Medical device development starts with identifying unmet clinical need or business opportunity. This can be done through various methodologies such as User Research, Voice Of Customer (VOC), Job Outcome Constraints (JOC) or contextual innovation. We will help you in questionnaire design, conduct qualitative market research to collect primary data and report findings. This will result into defining User Requirement Specifications (URS) or need criteria at broader level.
If unmet clinical need or business opportunity is identified then with URS, need criteria would be specified. Idea generation and selection will happen. Lead ideas would be prototyped with proof of concepts (POC) to build confidence for further development. With extensive experience and technical background, we can guide you to select and progress with well-defined ideas through concept development.
Best ideas or concepts which meets need criteria would be taken further for detailed design and development. With applying Design Controls as per 21CFR 820.30, starting with URS and Design and Development Plan (DDP), then finalizing Design Input Requirements (DIR) and creating Design Outputs and conducting Design Reviews would be done. Technology platform and industrial design would go through several iterations to meet specified requirements. Design Outputs such as drawings, final specifications, test methods and device samples would be generated, reviewed and fine-tuned for further development, verification and validation. This patient-centric medical device design and development process can be summarized and explained with the help of Clock Diagram or Clock Model.

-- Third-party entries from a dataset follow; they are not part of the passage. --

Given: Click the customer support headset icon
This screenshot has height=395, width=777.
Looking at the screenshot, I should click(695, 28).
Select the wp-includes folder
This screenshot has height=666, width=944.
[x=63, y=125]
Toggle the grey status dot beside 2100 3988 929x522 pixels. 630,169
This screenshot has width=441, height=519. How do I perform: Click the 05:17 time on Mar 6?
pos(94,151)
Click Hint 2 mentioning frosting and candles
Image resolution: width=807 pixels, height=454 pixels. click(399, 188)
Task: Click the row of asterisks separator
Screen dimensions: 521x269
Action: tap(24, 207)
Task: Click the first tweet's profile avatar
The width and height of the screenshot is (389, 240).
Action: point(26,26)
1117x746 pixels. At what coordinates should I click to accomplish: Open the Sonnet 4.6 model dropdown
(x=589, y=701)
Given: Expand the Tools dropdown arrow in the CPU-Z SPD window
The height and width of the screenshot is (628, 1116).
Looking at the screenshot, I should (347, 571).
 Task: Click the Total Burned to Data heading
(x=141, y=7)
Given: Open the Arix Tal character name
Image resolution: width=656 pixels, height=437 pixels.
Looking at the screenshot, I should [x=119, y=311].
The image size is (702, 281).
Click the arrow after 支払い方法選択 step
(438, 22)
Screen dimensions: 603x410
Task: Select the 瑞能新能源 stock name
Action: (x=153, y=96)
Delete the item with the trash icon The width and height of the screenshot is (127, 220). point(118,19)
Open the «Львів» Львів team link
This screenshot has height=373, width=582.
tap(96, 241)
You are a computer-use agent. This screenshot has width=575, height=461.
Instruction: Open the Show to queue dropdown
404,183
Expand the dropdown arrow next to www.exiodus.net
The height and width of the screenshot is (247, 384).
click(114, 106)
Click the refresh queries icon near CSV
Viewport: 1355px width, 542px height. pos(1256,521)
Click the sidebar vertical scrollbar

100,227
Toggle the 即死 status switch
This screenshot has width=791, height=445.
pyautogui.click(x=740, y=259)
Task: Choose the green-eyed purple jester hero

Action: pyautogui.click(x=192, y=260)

To ensure safety and effective performance of medical device, risk management process as per ISO 14971 needs to be implemented from beginning of the device development. Risk management process includes several risk analysis techniques with systematic approach including but not limited to DFMEA, PFMEA and AFMEA. During the process which starts with RMP, goes with establishing several files such as REE, HIC, MHL concluding with final RMR. We support to conduct entire risk management process. Medical device risk management process can be explained through hexagon diagram.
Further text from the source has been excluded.